Bir farkla ki, ben yedi sekiz yıl önce baharda değil, sonbahar girişinde böyle mi olacaktım, diye kendi kendime sormuştum. Bugün kalp yordamıyla usulca yokladım. Oturup birkaç dize yazmak istedim. Heyhat!... Gönül telleri, tozpembe yılların platonik sevdalarına yapışıp paslanmış kalmış. Ne ses, ne nefes. Demem o ki, şiir yok gayri:
“Gönül bir damlacık aşka özlemli
Şiir iklimleri kurak dil argın.
Bülbül gitti solgun güller sitemli;
Çatlamış topraklar gibi his yorgun.
Kaf Dağ’ında gözü pek deli kan aşk,
Damardan kızıl lav gibi akan aşk,
Dinmez isteriyle yakan yıkan aşk;
Şimdi derinlerde yemekte vurgun.
Yaşamalı aşkı altı duyuda,
Kalbin duyusu ki, derin uykuda;
“Haydi uyan!” emri, yalnız arzuda;
Arzu var, canân yok, dizeler durgun.
Oysa, bir dokunuş, bakış yeterdi
Bu yangın yerinde güller biterdi
Yürekler ses verir, baca tüterdi
Kalmamış gözde fer, dudaklar dargın.”
Derler ki, “sonbahar şiir okuma mevsimi değildir, yazılmış şiirleri anlama ve onların içindeki sırların anlamına erme zamanıdır.” Bence, yazmaya gerek yok. Bizatihi sonbaharın kendisi şiirin hasıdır. Bilmem siz ne dersiniz. Bel ki siz de diyeceksiniz ki:
“ … güneşin yaz tazesi ışıklarının yerini kış kaçkını ışınlara bırakma sürecidir sonbahar. Doğanın içinde kalan son enerji kırıntılarını alevden bir katmanla üstüne çekip hafif hafif yanlamaya başladığı zamandır. Haberler bitsin, kalkıp bir çay koyacaktır. Göçmen kuşlar öndekinin kanat seslerinin rüzgarında güneye yönelmişken, eve giren kestane kokusudur. Dur şu film de bitsin kalkıp yerine yatacaktır. Bitmez sandığımız sinir bozucu bir yazın sonunda gelememişse hala bir kente, her taşın altında, her kuşun kanadında, her akşam rüzgarında aranan, özlenen, beklenen bir hayal tortusudur. Hüznün canyoldaşı, aylaklığın birinci şartı, dinginliğin doruğudur.”

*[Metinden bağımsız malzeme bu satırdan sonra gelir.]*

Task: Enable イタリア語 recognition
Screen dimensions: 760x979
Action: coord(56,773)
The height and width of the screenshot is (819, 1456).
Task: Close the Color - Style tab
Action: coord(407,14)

Hasılı yazlık günlerimizin sonbaharı da bir başka güzellik içindedir. Ancak ağustos ortasından eylül ortasına gelinceye dek kimi türkülerden kimi şarkılardan birkaç mısra dilinize pelesenk olmaya başlar.
Rıza Tevfik Bölükbaşı’nın sürgün yıllarında oğlu Mehmed Sait’e yazdığı şiirinin iki kıtası dilimden düşmez olur. Biraz da doğuştan gurbet kuşu olduğumuzdan olsa gerek:
“Uçun kuşlar uçun!.. Doğduğum yere;
Şimdi dağlarında mor sümbül vardır.
Ormanlar koynunda, bir serin dere,
Dikenler içinde sarı gül vardır.
……..
Uçun kuşlar uçun! Burda vefâ yok!..
Öyle akarsular, öyle havâ yok!
Feryâdıma karşı aks-ı sadâ yok!
Bu yangın yerinde soğuk kül vardır…
Evet ülkemin yangın yerinde soğuk küller var. Özellikle emekliler feryadı figan içinde. Kulaklar kapalı. Hüznümüzü bile ağız tadıyla yaşamaktan uzağız. Bu mevsimde yazlık yerini bir başka burukluk, dost ailelerin birer ikişer, ekmek teknelerinin olduğu, geçim değirmenlerinin döndüğü, yavrularının torunlarının aydınlandığı okulların bulunduğu yerlere dönmeleriyle başladı. Giderek yalnızlık sarıveriyor dört yanınızı. Bu yıl uzun süre kalmak için kararlıydım. Ama kararlığımı 15 ekime kadar sürdürebileceğim. Buralardan kışlığıma gitmek istemesem, içim ezim ezim ezilse de, 19,20,21,22 Ekim 2023 tarihlerinde İstanbul Yenikapı’da yapılacak Sivas Günleri’ne katılacağım. Hemşerilerimle buluşup, onlara konuşacağım.